Snow Showers Around Hartley 2
Nor are we through with the EPOXI mission, which we now learn imaged clouds of large ice particles — from golf ball-size to the size of a basketball — coming off the comet. Says Michael A’Hearn, principal investigator for the Deep Impact and EPOXI missions:
> “When we visited Hartley 2, it was in the midst of a cometary ice storm generated by jets of carbon dioxide gas carrying a couple of tons of water ice off the comet every second. At the same time, a different process was causing water vapor to come out of the comet’s mid-section. > > “This is the first time we’ve ever seen individual chunks of ice in the cloud around a comet or jets definitively powered by carbon dioxide gas. We looked for, but didn’t see such ice particles around Tempel 1.”
Image: This zoomed in image from the High Resolution Instrument shows particles swirling in a “snow storm” around the nucleus of comet Hartley 2. From these images we can estimate the size of the particles and we use a combination of other data to determine that these are icy particles rather than dust.

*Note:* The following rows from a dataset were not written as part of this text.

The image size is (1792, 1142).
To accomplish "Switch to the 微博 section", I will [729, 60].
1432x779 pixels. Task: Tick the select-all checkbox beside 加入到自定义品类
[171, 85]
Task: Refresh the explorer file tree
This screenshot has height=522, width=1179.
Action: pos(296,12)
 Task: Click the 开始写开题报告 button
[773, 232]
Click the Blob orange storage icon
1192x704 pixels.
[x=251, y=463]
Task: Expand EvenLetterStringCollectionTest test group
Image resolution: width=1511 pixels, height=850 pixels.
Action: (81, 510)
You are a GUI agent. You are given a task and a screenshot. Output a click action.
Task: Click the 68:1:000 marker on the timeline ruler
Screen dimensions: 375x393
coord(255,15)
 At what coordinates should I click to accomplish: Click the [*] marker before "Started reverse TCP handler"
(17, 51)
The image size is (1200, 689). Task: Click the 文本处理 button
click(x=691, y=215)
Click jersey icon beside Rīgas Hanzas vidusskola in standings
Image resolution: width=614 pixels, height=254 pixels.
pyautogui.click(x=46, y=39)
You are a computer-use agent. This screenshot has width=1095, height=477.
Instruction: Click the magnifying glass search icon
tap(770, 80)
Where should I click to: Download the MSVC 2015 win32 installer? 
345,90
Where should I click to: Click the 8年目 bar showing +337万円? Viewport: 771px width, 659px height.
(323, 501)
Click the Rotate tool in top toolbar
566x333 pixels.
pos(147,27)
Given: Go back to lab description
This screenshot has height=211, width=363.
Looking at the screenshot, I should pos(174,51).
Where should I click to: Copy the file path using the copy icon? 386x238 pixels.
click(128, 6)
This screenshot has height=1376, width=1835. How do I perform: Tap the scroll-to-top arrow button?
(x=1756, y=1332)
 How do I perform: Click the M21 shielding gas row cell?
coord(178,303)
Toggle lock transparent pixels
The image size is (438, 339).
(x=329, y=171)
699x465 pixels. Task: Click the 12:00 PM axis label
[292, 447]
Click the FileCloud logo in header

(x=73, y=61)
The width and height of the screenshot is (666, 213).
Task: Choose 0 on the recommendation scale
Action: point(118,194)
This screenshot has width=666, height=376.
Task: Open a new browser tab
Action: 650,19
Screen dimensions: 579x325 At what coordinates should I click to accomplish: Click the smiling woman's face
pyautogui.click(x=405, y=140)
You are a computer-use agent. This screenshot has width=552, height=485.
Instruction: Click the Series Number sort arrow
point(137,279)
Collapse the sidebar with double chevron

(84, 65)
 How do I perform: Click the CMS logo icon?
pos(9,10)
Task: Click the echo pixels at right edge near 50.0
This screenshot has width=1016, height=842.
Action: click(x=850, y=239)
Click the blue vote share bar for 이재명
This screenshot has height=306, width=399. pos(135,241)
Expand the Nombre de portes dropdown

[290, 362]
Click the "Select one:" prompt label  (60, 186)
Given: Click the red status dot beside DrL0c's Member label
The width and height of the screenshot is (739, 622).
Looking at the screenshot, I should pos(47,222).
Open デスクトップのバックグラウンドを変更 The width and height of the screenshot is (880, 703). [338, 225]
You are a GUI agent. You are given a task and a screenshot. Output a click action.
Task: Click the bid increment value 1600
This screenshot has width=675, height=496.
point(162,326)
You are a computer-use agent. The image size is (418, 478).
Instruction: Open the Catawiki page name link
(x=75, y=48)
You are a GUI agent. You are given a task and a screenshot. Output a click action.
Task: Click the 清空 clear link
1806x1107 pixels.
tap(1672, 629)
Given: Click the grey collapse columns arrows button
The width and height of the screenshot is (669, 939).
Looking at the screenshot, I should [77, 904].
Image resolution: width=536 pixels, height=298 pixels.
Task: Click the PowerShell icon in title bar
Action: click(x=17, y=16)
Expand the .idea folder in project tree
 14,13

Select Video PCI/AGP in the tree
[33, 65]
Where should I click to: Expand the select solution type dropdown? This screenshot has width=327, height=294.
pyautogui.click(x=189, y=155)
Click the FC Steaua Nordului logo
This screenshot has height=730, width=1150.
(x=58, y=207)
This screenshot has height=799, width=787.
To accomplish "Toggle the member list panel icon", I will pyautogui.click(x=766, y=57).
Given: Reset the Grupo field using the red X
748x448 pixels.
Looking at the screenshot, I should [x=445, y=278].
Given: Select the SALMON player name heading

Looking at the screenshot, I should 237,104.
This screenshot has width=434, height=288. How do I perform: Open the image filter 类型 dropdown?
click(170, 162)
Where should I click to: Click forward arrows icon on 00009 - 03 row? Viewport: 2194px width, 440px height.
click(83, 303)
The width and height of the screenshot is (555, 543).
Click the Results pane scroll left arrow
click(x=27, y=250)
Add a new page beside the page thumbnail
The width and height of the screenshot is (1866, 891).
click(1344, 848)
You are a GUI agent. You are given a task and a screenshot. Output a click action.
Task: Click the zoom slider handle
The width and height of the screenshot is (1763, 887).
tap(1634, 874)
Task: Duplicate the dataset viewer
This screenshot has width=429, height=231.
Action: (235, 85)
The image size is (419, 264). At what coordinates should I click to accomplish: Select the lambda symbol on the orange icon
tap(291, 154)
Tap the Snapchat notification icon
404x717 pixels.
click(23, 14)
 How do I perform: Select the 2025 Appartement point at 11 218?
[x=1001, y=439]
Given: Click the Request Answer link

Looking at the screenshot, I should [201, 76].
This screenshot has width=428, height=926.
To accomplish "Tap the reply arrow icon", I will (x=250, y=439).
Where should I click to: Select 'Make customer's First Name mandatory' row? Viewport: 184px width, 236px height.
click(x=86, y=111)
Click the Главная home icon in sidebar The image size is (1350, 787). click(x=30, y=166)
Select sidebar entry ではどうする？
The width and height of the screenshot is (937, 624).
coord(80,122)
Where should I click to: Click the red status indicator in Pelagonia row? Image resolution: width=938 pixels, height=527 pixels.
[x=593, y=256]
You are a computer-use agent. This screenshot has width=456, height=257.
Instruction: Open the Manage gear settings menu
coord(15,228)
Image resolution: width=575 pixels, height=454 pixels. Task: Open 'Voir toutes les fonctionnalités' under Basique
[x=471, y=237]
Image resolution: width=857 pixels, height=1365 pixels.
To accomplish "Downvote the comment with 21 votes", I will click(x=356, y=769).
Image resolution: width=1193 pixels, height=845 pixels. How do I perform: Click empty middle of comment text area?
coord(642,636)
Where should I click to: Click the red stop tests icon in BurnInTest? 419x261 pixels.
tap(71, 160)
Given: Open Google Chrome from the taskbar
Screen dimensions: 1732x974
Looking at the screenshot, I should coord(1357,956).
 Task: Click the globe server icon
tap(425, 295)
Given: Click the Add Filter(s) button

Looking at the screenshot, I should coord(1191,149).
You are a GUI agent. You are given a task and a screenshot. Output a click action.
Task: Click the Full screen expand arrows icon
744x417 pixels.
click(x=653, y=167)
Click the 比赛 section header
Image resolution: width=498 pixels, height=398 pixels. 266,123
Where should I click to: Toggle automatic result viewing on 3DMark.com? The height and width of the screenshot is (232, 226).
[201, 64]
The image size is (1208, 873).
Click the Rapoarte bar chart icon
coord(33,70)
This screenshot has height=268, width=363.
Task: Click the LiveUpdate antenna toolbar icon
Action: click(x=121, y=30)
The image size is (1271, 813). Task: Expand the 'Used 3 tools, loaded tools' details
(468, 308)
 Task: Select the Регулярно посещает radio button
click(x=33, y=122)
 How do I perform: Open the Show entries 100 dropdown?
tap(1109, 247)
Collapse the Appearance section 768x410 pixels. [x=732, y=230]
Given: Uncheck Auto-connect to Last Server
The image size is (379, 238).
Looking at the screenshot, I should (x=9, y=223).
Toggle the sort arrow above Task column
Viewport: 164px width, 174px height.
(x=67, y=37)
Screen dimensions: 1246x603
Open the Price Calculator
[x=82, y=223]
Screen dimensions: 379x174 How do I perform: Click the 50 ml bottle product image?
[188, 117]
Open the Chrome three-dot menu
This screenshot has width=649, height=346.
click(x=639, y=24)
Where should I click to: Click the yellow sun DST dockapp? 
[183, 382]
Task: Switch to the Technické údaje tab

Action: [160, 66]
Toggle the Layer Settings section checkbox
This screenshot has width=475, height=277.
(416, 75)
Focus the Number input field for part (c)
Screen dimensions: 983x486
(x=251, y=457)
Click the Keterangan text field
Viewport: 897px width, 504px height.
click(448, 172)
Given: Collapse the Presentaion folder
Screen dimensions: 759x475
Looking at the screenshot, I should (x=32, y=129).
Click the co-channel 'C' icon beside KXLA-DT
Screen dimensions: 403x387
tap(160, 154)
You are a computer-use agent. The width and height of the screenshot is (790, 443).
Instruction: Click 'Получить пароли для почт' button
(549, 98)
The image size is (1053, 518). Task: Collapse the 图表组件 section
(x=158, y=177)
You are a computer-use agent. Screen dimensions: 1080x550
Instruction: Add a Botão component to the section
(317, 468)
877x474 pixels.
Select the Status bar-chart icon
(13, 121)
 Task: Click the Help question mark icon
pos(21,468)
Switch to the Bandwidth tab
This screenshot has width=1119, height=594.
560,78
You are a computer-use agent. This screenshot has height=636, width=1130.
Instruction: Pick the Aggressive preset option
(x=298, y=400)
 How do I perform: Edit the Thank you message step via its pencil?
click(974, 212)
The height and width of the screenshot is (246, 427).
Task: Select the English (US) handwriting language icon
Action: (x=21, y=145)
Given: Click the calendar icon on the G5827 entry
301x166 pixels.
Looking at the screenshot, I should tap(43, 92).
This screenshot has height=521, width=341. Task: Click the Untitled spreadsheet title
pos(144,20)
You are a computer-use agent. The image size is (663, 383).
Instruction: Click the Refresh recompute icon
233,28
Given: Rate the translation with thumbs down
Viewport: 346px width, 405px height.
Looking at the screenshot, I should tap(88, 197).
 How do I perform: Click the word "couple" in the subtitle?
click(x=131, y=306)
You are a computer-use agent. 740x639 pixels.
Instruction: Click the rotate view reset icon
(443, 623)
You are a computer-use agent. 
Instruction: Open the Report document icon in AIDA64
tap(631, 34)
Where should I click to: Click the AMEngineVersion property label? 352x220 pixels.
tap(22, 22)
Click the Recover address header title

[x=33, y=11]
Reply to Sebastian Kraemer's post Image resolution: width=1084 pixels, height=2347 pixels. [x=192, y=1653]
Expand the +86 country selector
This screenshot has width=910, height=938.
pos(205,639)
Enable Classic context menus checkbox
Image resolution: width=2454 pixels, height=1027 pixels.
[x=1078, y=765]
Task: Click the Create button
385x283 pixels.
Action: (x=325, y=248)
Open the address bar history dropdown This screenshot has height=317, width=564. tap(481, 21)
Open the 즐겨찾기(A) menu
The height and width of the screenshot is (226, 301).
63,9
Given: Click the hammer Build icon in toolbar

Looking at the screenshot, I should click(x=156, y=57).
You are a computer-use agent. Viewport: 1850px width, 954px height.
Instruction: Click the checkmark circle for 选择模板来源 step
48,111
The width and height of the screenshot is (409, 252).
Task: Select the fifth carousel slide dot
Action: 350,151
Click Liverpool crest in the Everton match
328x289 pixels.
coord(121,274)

Although the largest particles are golfball to basketball sized, they are very porous and fluffy. Credit: NASA/JPL-Caltech/UMD
Mission co-investigator Pete Schultz (Brown University) likens the cloud of particles to what you would see in a crystal snow globe and adds “When we first saw all the specks surrounding the nucleus, our mouths dropped.” The findings show that at least part of Hartley 2 operates differently from other comets whose nuclei have been imaged by spacecraft, with CO2 being the key. The rough areas of Hartley 2 see jets of CO2 blasting out water ice from below to produce clouds of ice and ‘snow,’ whereas the smooth middle area of the comet is more like the surface of Tempel 1, with water evaporating below the surface and percolating out through the dust.
So the smooth and rough areas of the comet appear to respond differently to heating from the Sun and have different mechanisms to get water out of the cometary interior. We get blasts of particles in one area and water vapor close to the smoother cometary surfaces. How all this occurs, and whether it’s the result of dry-ice inhomogeneities dating back to the comet’s formation or due to subsequent changes, will be the subject of further study. But what an accomplishment for a spacecraft that, target after target, continues to yield up new insights into ancient objects.